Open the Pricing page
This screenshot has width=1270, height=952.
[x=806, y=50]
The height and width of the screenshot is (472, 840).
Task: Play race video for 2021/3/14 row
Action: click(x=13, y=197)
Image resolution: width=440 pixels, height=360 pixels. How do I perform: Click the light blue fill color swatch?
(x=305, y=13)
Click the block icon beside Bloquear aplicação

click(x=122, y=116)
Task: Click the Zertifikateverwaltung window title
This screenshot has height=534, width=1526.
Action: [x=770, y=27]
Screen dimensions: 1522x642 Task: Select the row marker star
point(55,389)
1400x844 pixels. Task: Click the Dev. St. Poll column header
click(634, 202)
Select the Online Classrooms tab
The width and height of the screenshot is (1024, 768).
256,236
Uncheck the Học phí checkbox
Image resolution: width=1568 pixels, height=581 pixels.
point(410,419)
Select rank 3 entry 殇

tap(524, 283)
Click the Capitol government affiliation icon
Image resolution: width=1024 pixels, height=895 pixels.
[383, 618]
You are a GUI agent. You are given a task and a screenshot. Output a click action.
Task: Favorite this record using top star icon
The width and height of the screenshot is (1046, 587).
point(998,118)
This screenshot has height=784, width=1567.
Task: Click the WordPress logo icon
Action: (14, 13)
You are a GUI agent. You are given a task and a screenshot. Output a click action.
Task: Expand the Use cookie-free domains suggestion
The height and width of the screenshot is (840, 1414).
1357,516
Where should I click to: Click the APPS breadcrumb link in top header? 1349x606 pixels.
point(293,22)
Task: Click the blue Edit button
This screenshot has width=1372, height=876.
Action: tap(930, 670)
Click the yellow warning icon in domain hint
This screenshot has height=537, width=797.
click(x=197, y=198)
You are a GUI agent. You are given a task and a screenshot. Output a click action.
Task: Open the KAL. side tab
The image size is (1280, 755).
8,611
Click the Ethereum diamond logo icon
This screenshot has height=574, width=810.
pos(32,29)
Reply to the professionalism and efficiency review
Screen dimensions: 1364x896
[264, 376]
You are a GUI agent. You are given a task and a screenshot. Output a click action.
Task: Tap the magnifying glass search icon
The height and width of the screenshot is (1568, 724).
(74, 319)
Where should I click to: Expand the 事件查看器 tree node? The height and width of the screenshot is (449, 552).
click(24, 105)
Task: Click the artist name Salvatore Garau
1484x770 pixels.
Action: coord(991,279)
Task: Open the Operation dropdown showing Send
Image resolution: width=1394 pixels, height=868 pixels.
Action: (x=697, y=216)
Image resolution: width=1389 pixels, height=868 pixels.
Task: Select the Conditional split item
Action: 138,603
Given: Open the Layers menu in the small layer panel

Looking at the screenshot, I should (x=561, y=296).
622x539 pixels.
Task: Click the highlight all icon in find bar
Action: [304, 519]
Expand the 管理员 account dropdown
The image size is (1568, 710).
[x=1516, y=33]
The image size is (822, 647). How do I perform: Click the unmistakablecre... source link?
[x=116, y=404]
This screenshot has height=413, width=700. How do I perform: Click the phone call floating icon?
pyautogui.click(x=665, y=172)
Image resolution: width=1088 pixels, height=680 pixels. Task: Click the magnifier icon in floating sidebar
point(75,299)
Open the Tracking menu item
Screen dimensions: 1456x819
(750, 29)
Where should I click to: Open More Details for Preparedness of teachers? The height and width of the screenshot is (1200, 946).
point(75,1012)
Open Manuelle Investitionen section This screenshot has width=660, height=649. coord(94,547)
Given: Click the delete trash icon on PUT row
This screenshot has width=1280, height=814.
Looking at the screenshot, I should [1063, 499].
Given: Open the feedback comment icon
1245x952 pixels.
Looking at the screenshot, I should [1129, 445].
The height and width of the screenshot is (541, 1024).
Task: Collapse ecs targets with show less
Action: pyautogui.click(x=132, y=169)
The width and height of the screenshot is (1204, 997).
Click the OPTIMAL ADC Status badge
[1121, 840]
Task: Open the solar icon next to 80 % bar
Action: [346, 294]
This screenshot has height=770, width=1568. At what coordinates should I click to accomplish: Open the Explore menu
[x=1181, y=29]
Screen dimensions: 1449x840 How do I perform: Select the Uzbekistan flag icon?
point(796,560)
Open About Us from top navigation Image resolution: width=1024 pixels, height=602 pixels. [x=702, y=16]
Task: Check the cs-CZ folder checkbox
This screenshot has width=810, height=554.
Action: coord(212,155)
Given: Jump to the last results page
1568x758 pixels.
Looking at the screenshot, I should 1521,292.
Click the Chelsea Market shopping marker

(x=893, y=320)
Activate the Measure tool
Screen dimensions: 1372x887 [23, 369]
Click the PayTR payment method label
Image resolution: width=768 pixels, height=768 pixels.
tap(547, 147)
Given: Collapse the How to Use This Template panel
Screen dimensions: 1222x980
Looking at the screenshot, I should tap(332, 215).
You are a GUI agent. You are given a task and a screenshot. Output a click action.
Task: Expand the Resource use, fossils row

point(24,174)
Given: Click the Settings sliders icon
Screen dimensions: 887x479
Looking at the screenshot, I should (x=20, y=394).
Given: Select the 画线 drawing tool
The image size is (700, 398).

--------------------

_Exercise requirements:_
Duplicate every one of the rows above line for line, with no changes.

_Exercise solution:_
Open the Pricing page
This screenshot has width=1270, height=952.
[x=806, y=50]
The height and width of the screenshot is (472, 840).
Task: Play race video for 2021/3/14 row
Action: click(x=13, y=197)
Image resolution: width=440 pixels, height=360 pixels. How do I perform: Click the light blue fill color swatch?
(x=305, y=13)
Click the block icon beside Bloquear aplicação

click(x=122, y=116)
Task: Click the Zertifikateverwaltung window title
This screenshot has height=534, width=1526.
Action: [x=770, y=27]
Screen dimensions: 1522x642 Task: Select the row marker star
point(55,389)
1400x844 pixels. Task: Click the Dev. St. Poll column header
click(634, 202)
Select the Online Classrooms tab
The width and height of the screenshot is (1024, 768).
256,236
Uncheck the Học phí checkbox
Image resolution: width=1568 pixels, height=581 pixels.
point(410,419)
Select rank 3 entry 殇

tap(524, 283)
Click the Capitol government affiliation icon
Image resolution: width=1024 pixels, height=895 pixels.
[383, 618]
You are a GUI agent. You are given a task and a screenshot. Output a click action.
Task: Favorite this record using top star icon
The width and height of the screenshot is (1046, 587).
point(998,118)
This screenshot has height=784, width=1567.
Task: Click the WordPress logo icon
Action: (14, 13)
You are a GUI agent. You are given a task and a screenshot. Output a click action.
Task: Expand the Use cookie-free domains suggestion
The height and width of the screenshot is (840, 1414).
1357,516
Where should I click to: Click the APPS breadcrumb link in top header? 1349x606 pixels.
point(293,22)
Task: Click the blue Edit button
This screenshot has width=1372, height=876.
Action: tap(930, 670)
Click the yellow warning icon in domain hint
This screenshot has height=537, width=797.
click(x=197, y=198)
You are a GUI agent. You are given a task and a screenshot. Output a click action.
Task: Open the KAL. side tab
The image size is (1280, 755).
8,611
Click the Ethereum diamond logo icon
This screenshot has height=574, width=810.
pos(32,29)
Reply to the professionalism and efficiency review
Screen dimensions: 1364x896
[264, 376]
You are a GUI agent. You are given a task and a screenshot. Output a click action.
Task: Tap the magnifying glass search icon
The height and width of the screenshot is (1568, 724).
(74, 319)
Where should I click to: Expand the 事件查看器 tree node? The height and width of the screenshot is (449, 552).
click(24, 105)
Task: Click the artist name Salvatore Garau
1484x770 pixels.
Action: coord(991,279)
Task: Open the Operation dropdown showing Send
Image resolution: width=1394 pixels, height=868 pixels.
Action: (x=697, y=216)
Image resolution: width=1389 pixels, height=868 pixels.
Task: Select the Conditional split item
Action: 138,603
Given: Open the Layers menu in the small layer panel

Looking at the screenshot, I should (x=561, y=296).
622x539 pixels.
Task: Click the highlight all icon in find bar
Action: [304, 519]
Expand the 管理员 account dropdown
The image size is (1568, 710).
[x=1516, y=33]
The image size is (822, 647). How do I perform: Click the unmistakablecre... source link?
[x=116, y=404]
This screenshot has height=413, width=700. How do I perform: Click the phone call floating icon?
pyautogui.click(x=665, y=172)
Image resolution: width=1088 pixels, height=680 pixels. Task: Click the magnifier icon in floating sidebar
point(75,299)
Open the Tracking menu item
Screen dimensions: 1456x819
(750, 29)
Where should I click to: Open More Details for Preparedness of teachers? The height and width of the screenshot is (1200, 946).
point(75,1012)
Open Manuelle Investitionen section This screenshot has width=660, height=649. coord(94,547)
Given: Click the delete trash icon on PUT row
This screenshot has width=1280, height=814.
Looking at the screenshot, I should [1063, 499].
Given: Open the feedback comment icon
1245x952 pixels.
Looking at the screenshot, I should [1129, 445].
The height and width of the screenshot is (541, 1024).
Task: Collapse ecs targets with show less
Action: pyautogui.click(x=132, y=169)
The width and height of the screenshot is (1204, 997).
Click the OPTIMAL ADC Status badge
[1121, 840]
Task: Open the solar icon next to 80 % bar
Action: [346, 294]
This screenshot has height=770, width=1568. At what coordinates should I click to accomplish: Open the Explore menu
[x=1181, y=29]
Screen dimensions: 1449x840 How do I perform: Select the Uzbekistan flag icon?
point(796,560)
Open About Us from top navigation Image resolution: width=1024 pixels, height=602 pixels. [x=702, y=16]
Task: Check the cs-CZ folder checkbox
This screenshot has width=810, height=554.
Action: coord(212,155)
Given: Jump to the last results page
1568x758 pixels.
Looking at the screenshot, I should 1521,292.
Click the Chelsea Market shopping marker

(x=893, y=320)
Activate the Measure tool
Screen dimensions: 1372x887 [23, 369]
Click the PayTR payment method label
Image resolution: width=768 pixels, height=768 pixels.
tap(547, 147)
Given: Collapse the How to Use This Template panel
Screen dimensions: 1222x980
Looking at the screenshot, I should tap(332, 215).
You are a GUI agent. You are given a task and a screenshot. Output a click action.
Task: Expand the Resource use, fossils row

point(24,174)
Given: Click the Settings sliders icon
Screen dimensions: 887x479
Looking at the screenshot, I should (x=20, y=394).
Given: Select the 画线 drawing tool
The image size is (700, 398).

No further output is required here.